The Earth's ionosphere, extending about 80 to 1,000 km above the Earth's surface, connects the outer space and the middle atmosphere. It's an important part and key layer in the whole Sun-Earth system.
However, the understanding of the equatorial ionospheric responses to thunderstorms remains a mystery due to the peculiarities in the dynamics of the ionosphere over this region.
In a recently published study in Scientific Reports, the Congo Basin, located in the equatorial region, is studied because the lightning and severe thunderstorms in the region are considered to be the most active all over the world.
In the study, Dr. Babalola Ogunsua, a postdoctoral fellow from Nigeria with Prof.
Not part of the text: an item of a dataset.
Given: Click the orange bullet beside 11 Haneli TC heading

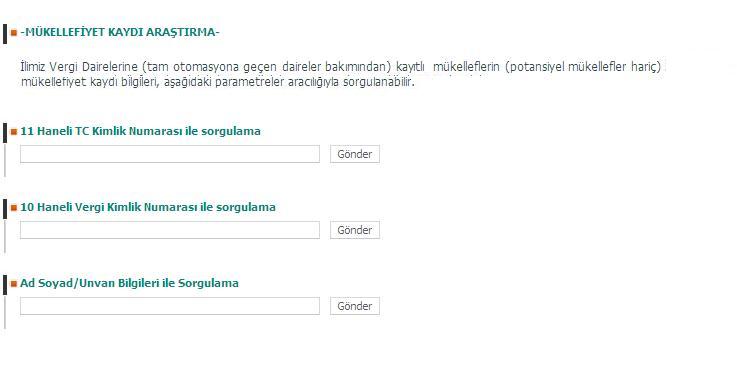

QIE Xiushu's research group from the Institute of Atmospheric Physics (IAP) of the Chinese Academy of Sciences traced the thunderstorm effect through ground-based World Wide Lightning Location Network (WWLLN) observations, in combination with the ionospheric total electron content (TEC) measured from the communication path between the Global Positioning System (GPS) satellite and the GPS receiver station in the West Africa-Congo basin.
The researchers found solid evidence of tropospheric thunderstorms' impact on the ionospheric electron content. Ogunsua said, "We found that changes in the ionospheric electron content resulting from thunderstorms propagated from the location of the thunderstorm to a specific direction, with high peaks of the total electron content deviation, and the gravity waves induced by thunderstorms oscillated between 16 and 76 minutes."
An illustration of the atmospheric wave dynamics from convective processes and ionospheric responses (Image by Babalola Ogunsua)
"The dynamics of the equatorial ionosphere are suppressed by the impact of thunderstorm activity during the day with visible gravity wave effects, and the effect of the gravity wave is negligible at night due to the plasma bubbles and large scale TEC deviation," said Prof. QIE.
This study provides a better understanding of the equatorial ionosphere in terms of its responses to extreme tropospheric events, with additional information for improved modeling of the equatorial ionosphere.